- [What the task requires] In the listing, update the part that opens with the line containing "At what (x,y)" and closes with the line containing "Looking at the" so that "coordinate pair" becomes "point". Keep everything else the same and leave the pictures out.

- [Records shown]
★ ★ ★

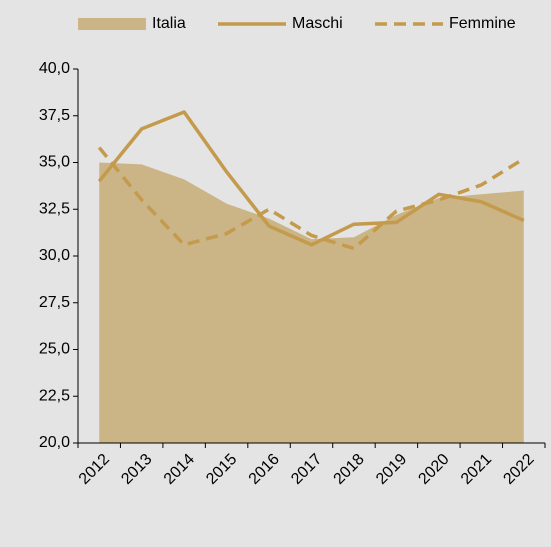 The image size is (551, 547). I want to click on y-tick-label: 37,5, so click(54, 116).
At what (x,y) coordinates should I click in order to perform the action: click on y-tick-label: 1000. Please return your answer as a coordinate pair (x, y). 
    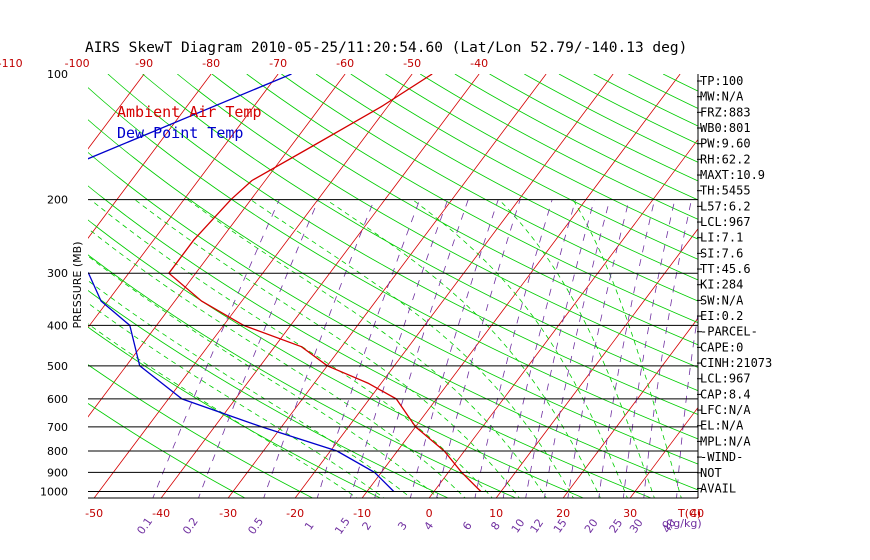
    Looking at the image, I should click on (54, 492).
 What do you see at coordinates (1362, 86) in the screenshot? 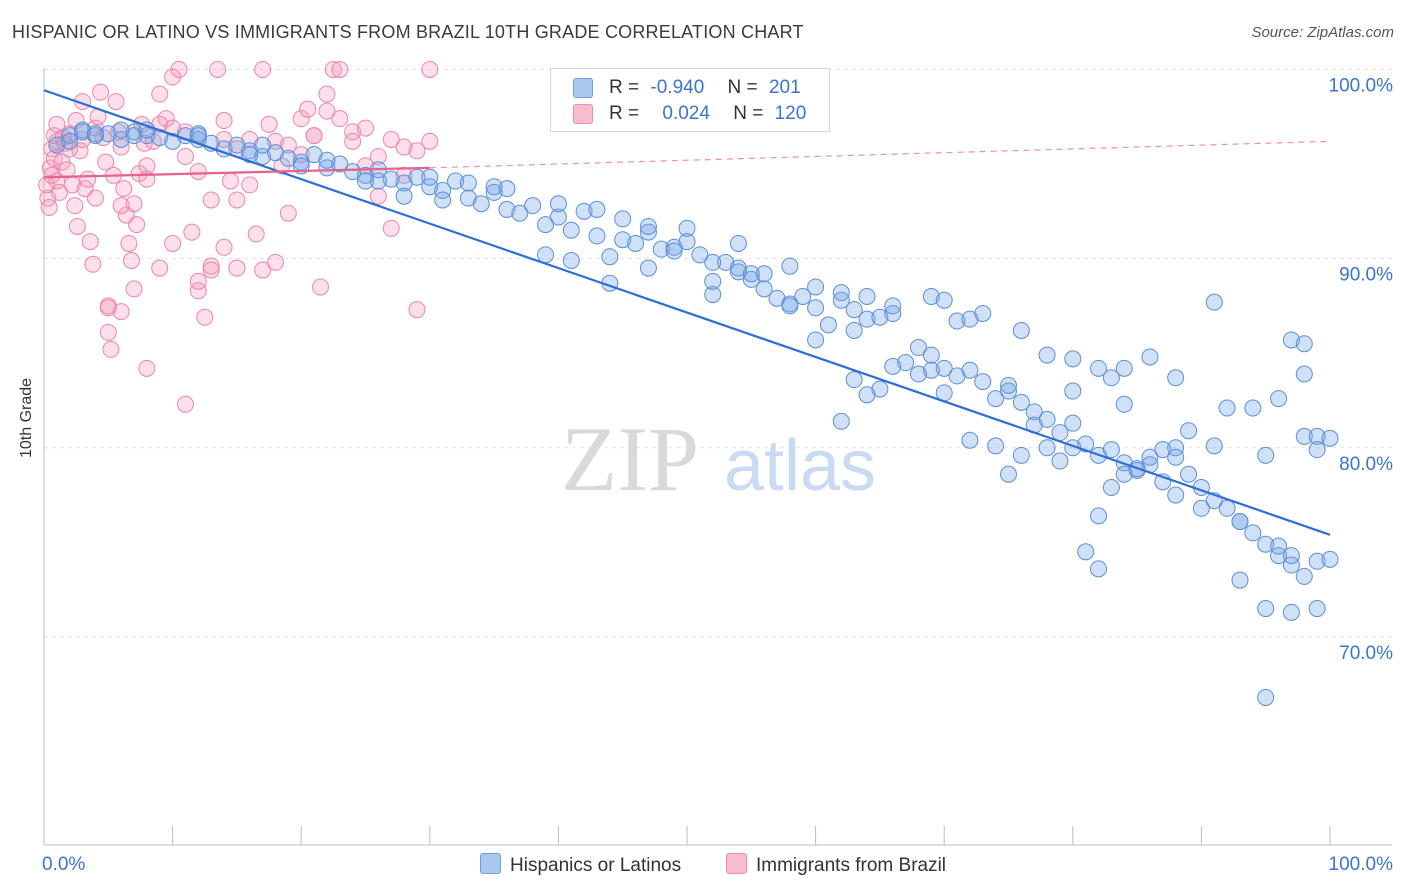
I see `y-tick-label: 100.0%` at bounding box center [1362, 86].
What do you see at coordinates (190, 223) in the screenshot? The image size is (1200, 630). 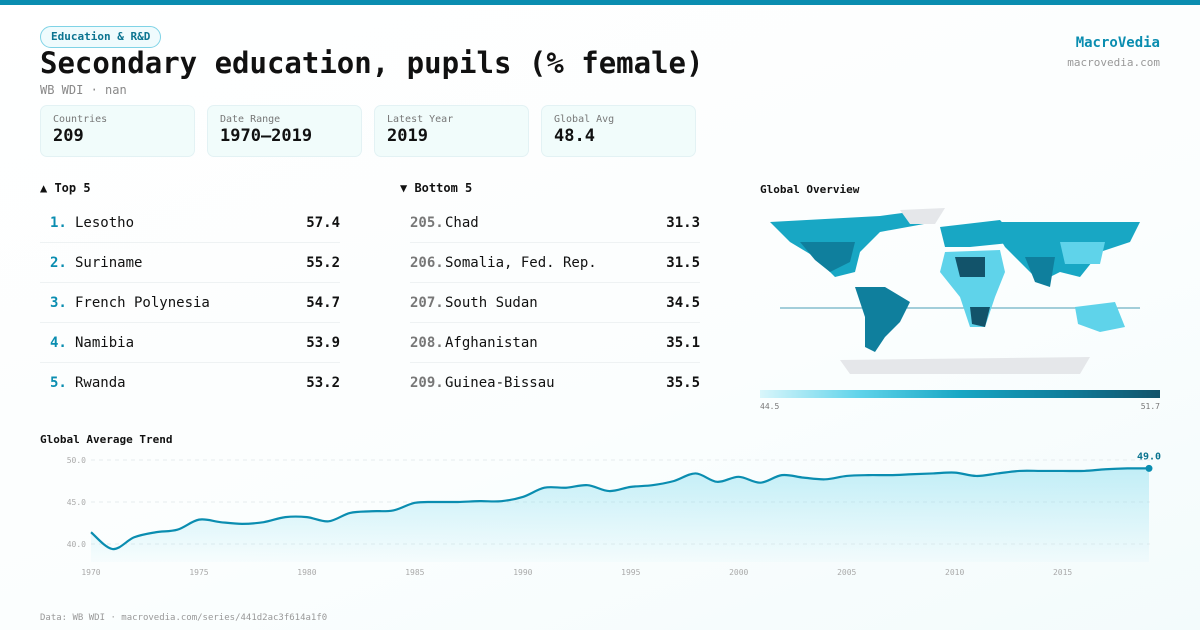 I see `list-item: 1. Lesotho 57.4` at bounding box center [190, 223].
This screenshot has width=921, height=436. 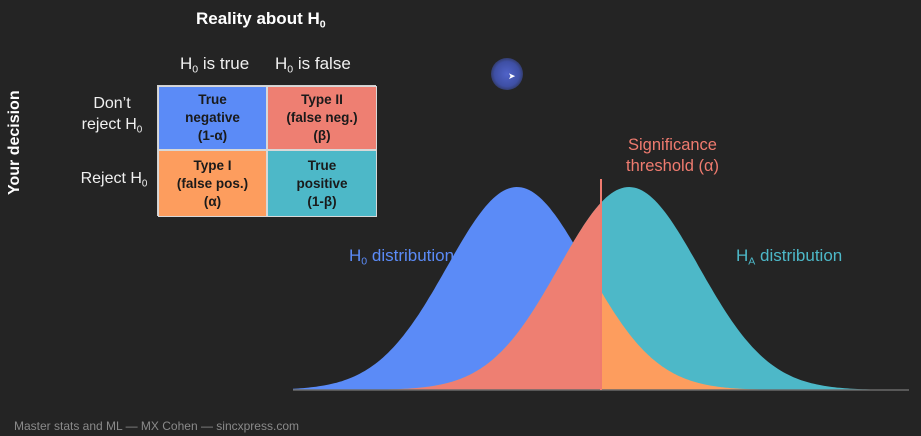 I want to click on row-header-reject: Reject H0, so click(x=114, y=180).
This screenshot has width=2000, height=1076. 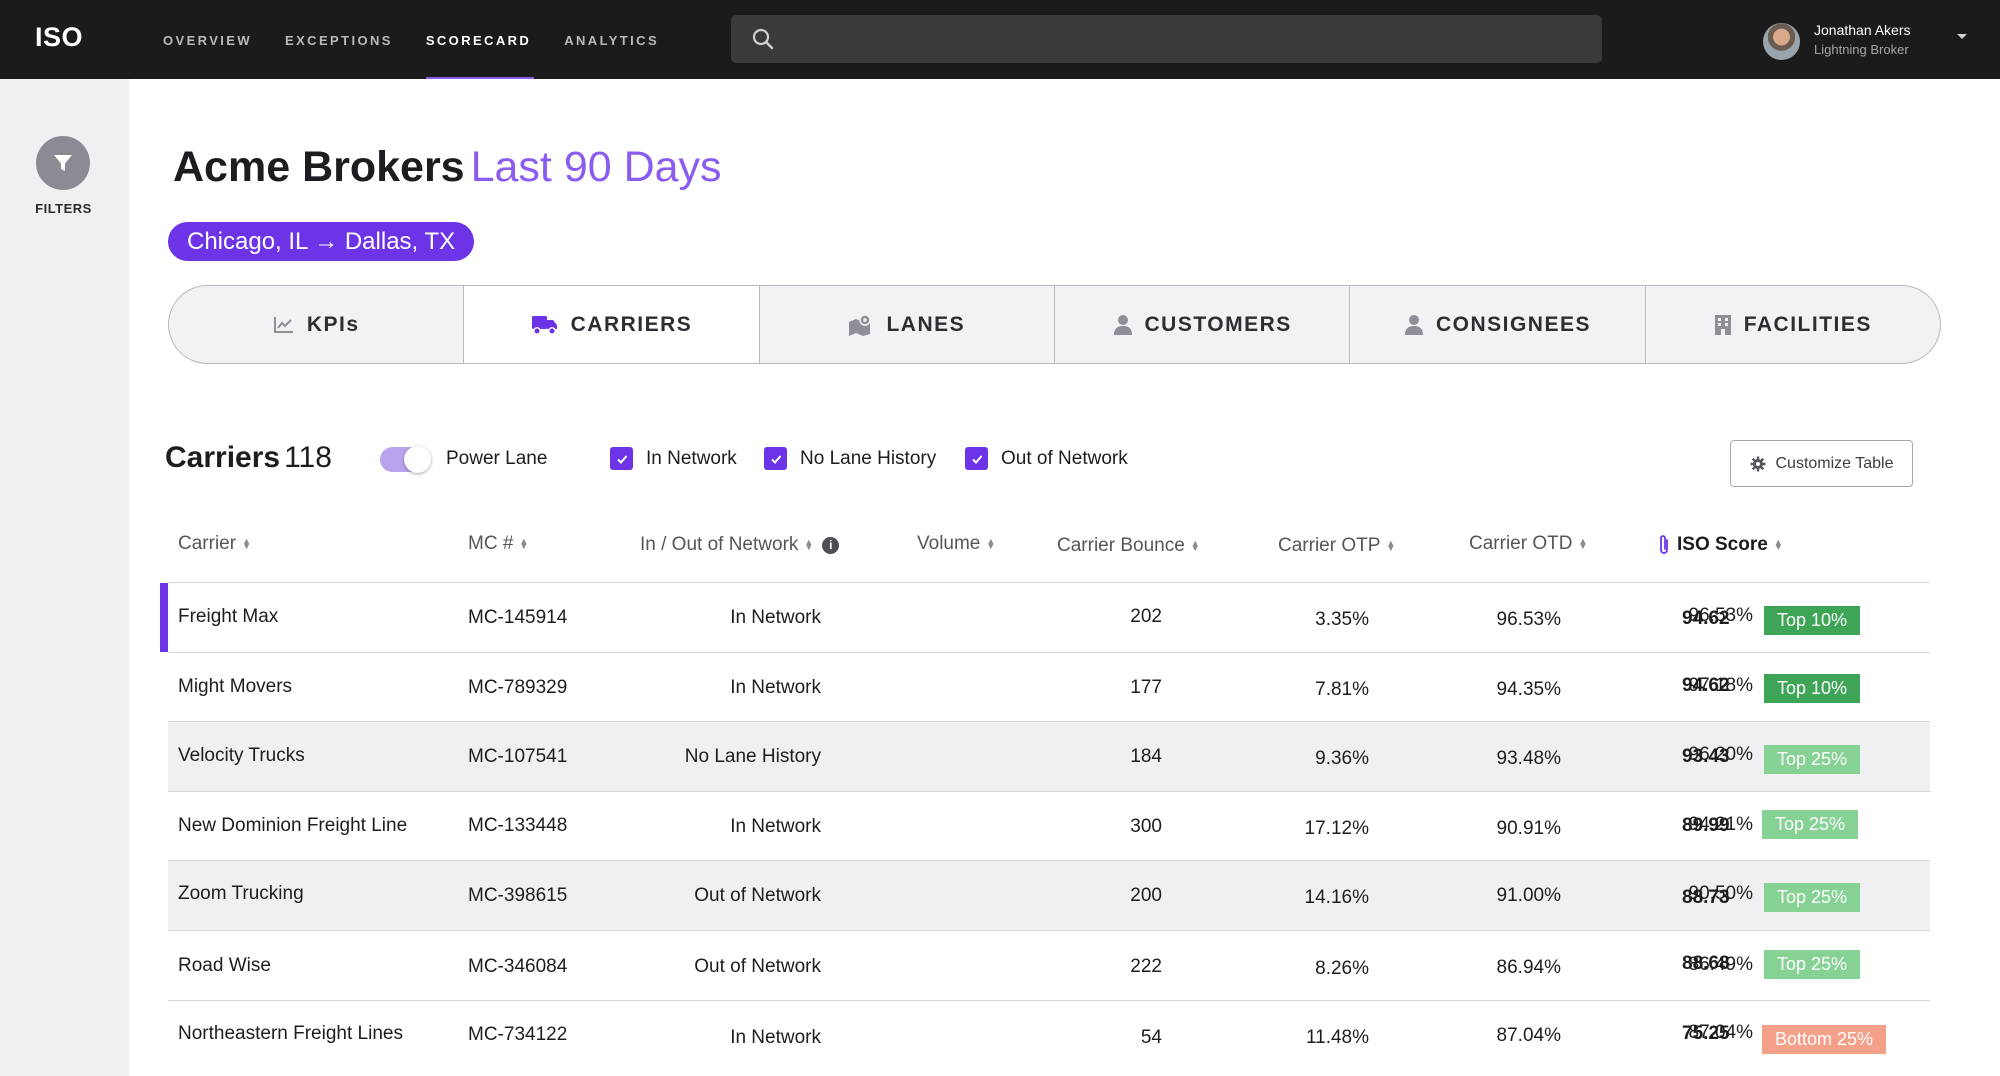 What do you see at coordinates (612, 324) in the screenshot?
I see `tab-carriers: CARRIERS` at bounding box center [612, 324].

★ ★ ★

- [Answer section]
At what (x,y) coordinates should I click in order to perform the action: click on y-tick-label: 1000. Please return your answer as a point (x, y). 
    Looking at the image, I should click on (54, 492).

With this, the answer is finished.